Global EV Outlook 2022

While in 2012, just 120 000 electric cars were sold worldwide, in 2021, more than that number were sold each week. Some 10% of all global car sales were electric in 2021, four times the market share in 2019. The total number of electric cars in the world is now nearly 17 million, three times as many as there were driving around in 2018. The first quarter of 2022 shows that these numbers keep rising. In this extensive, Global EV Outlook, the IAE makes five recommendations to accelerate the uptake of EV’s worldwide.
A bar graph from the Global EV Outlook 2022 showcases global electric car stock from 2010 to 2021. Each bar is divided by regions: China BEV/PHEV, Europe BEV/PHEV, United States BEV/PHEV, and Other BEV/PHEV. The overall trend indicates significant growth in EV stock, especially from 2018 onwards.
Source: Global EV outlook 2022 | IEA


1 – Maintain and adapt support for electric cars

As the electric car market is maturing, reliance on direct subsidies must decrease and eventually fade out. Budget-neutral feebate programmes – which tax inefficient internal combustion engine vehicles to finance subsidies for low emissions or EVs purchases – can be a useful transition policy tool. EV adoption in most leading EV markets has been promoted by stringent vehicle efficiency and/or CO2 standards. These should be adopted by all countries that seek to speed-up the transition to electromobility.


2 – Kickstart the heavy-duty market

The availability of heavy-duty electric models keeps increasing. Meanwhile electric buses and trucks gain competitiveness on a total-cost-of-ownership basis across more and more applications. To kickstart this sector, more policy-led deployment is needed. For instance, zero emission vehicle sales mandates, purchase incentives and CO2 standards can all contribute to speeding up the transition.

A bar chart from the Global EV Outlook 2022 shows electric bus and truck registrations (thousands) and sales shares (%) by region from 2015 to 2021. The left graph depicts buses, and the right graph depicts trucks for regions including Other, United States, Europe, and China, highlighting EV market trends.
Source: Global EV outlook 2022 | IEA


3 – Promote adoption in emerging and developing economies

Two/three-wheelers and urban buses are most cost competitive. Therefore, electrification of road transport in emerging and developing economies should prioritise these types of vehicles. Moreover, price signals and charging infrastructure availability can help the economic case for electrification.


4 – Expand EV infrastructure and smart grids

Until there are enough EVs on the road for an operator to sustain a charging network, governments should continue to support deployment of publicly available charging infrastructure. This can come in the form of regulations requiring the building out of charging stations or through fiscal policies and support.

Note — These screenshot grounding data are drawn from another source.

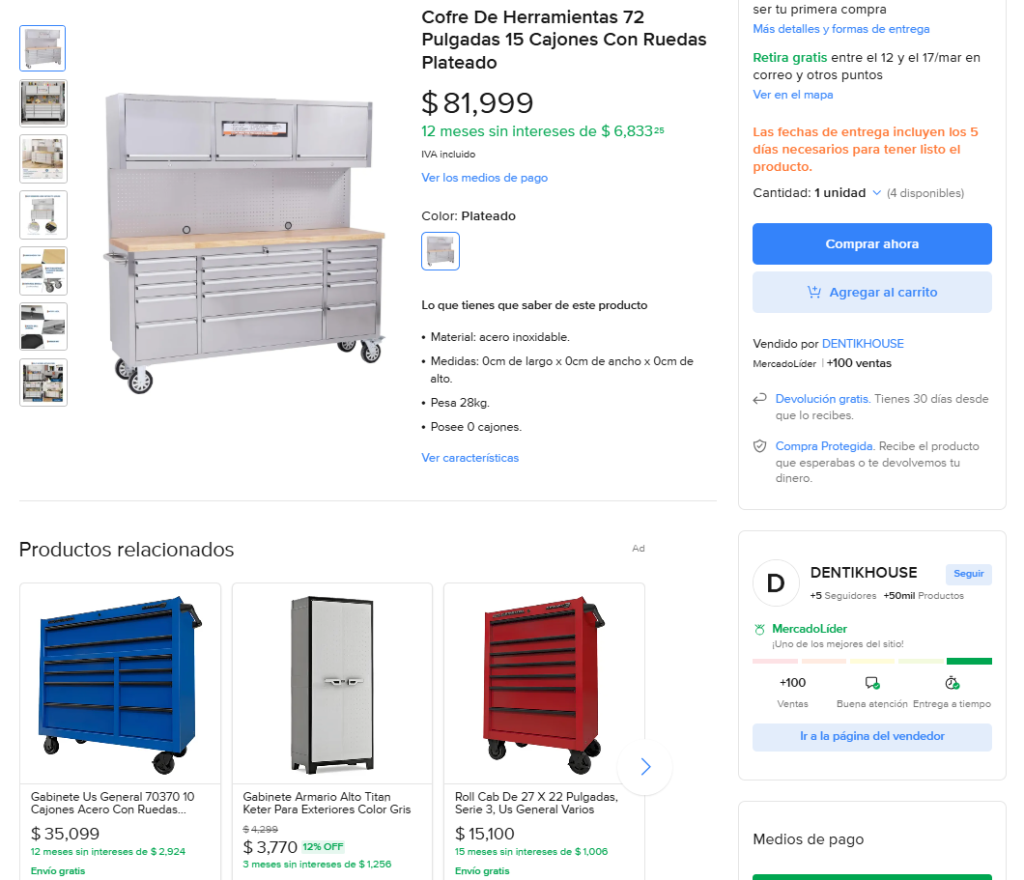Click the MercadoLíder medal icon
Image resolution: width=1024 pixels, height=880 pixels.
(760, 629)
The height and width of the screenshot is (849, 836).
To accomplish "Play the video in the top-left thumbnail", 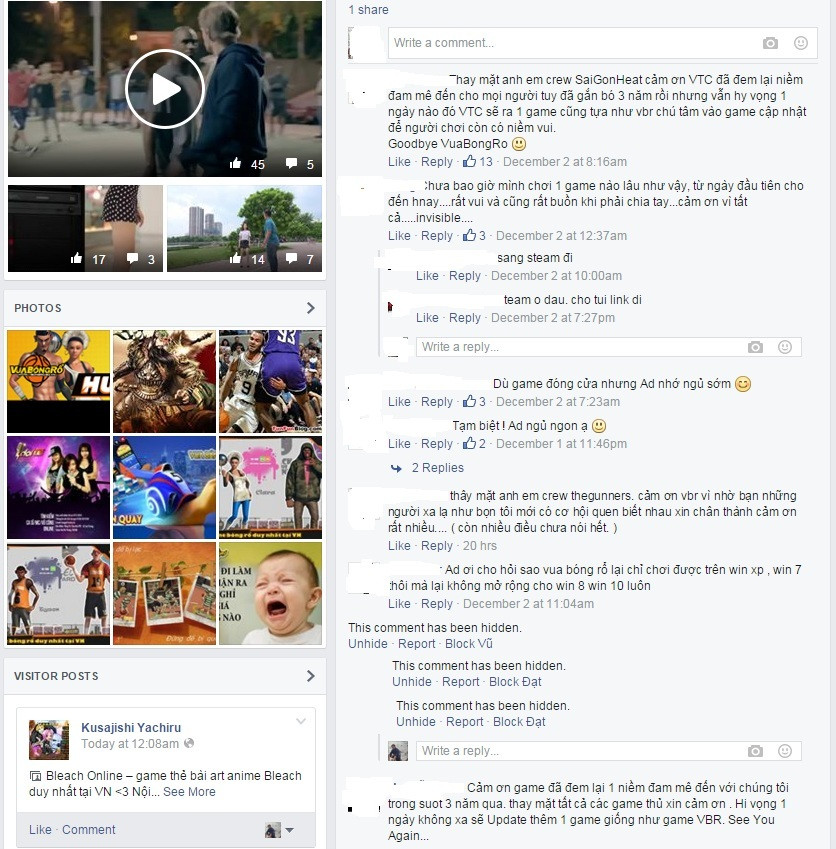I will 165,90.
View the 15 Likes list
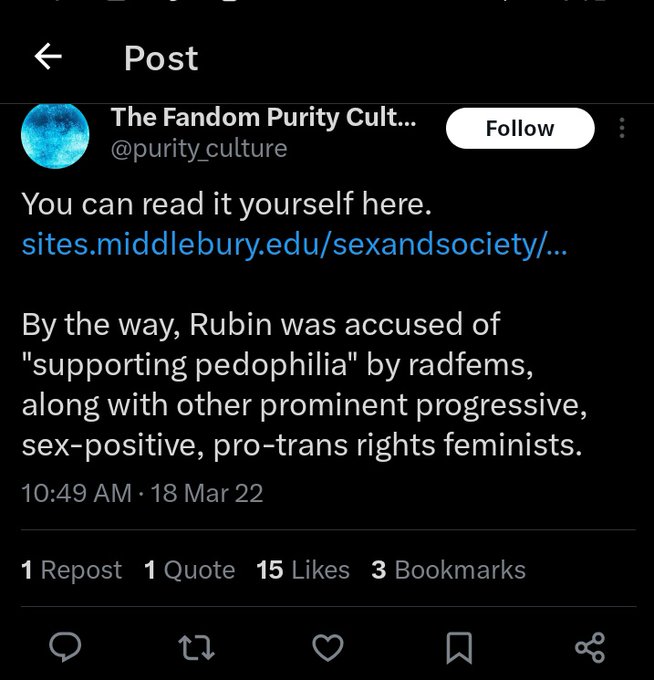Viewport: 654px width, 680px height. [x=303, y=570]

This way, equitable access to charging for all communities should be ensured, leaving nobody behind in the transition. It is important to incentivise and facilitate the installation of home chargers in existing parking spaces. This can help mandate EV charging readiness for new buildings.

Meanwhile, it is up to local authorities to support the installation of chargers in existing buildings. It is necessary to co-ordinate plans on grid expansion and enhancements. This includes digital technologies to facilitate two-way communication and pricing between EVs and grids, all to ensure that EVs can become a resource for grid stability rather than a challenge.

A bar graph from the EV Outlook 2022 illustrates global EV electricity demand by mode and country/region from 2021 to 2030. It compares scenarios: STEPS, APS, and NZE for LDV, two/three-wheeler, bus, and truck modes in regions including China, India, EU, US, and others.
Source: Global EV outlook 2022 | IEA


5- Ensure secure, resilient and sustainable EV supply chains

The electrification of road transport requires a vast amount of raw material inputs. The growing demand for EVs means all stages of the supply chain must scale up. The extraction and processing of minerals needed for the production of batteries is particularly critical due to long lead times.

Two bar graphs illustrate global battery demand (GW/h per year) from 2015 to 2021. The first graph displays demand by mode (PLDVs, bus, other), while the second highlights demand by region (China, Europe, United States, other). Demand has significantly increased. Data is referenced from the Global EV Outlook 2022.
Source: Global EV outlook 2022 | IEA

To help this, governments must leverage private investment in the sustainable mining of key battery metals. Moreover, they needs to ensure clear and rapid permitting procedures to avoid potential supply bottlenecks. Demand pressure and bottlenecks can be avoided by innovation and alternative chemistries that require smaller amounts of critical minerals, as well as extensive battery recycling. Incentivising “right-sizing” of batteries and adopting smaller cars can also decrease the demand for critical metals.

Lastly, in order to facilitate investment, promote environmentally and socially sustainable practices, and encourage knowledge sharing governments, governments should strengthen the cooperation between producer and consumer countries. They should also ensure the traceability of key EV components and monitor the progress of ambitious environmental and social development goals at every stage of battery and EV supply chains.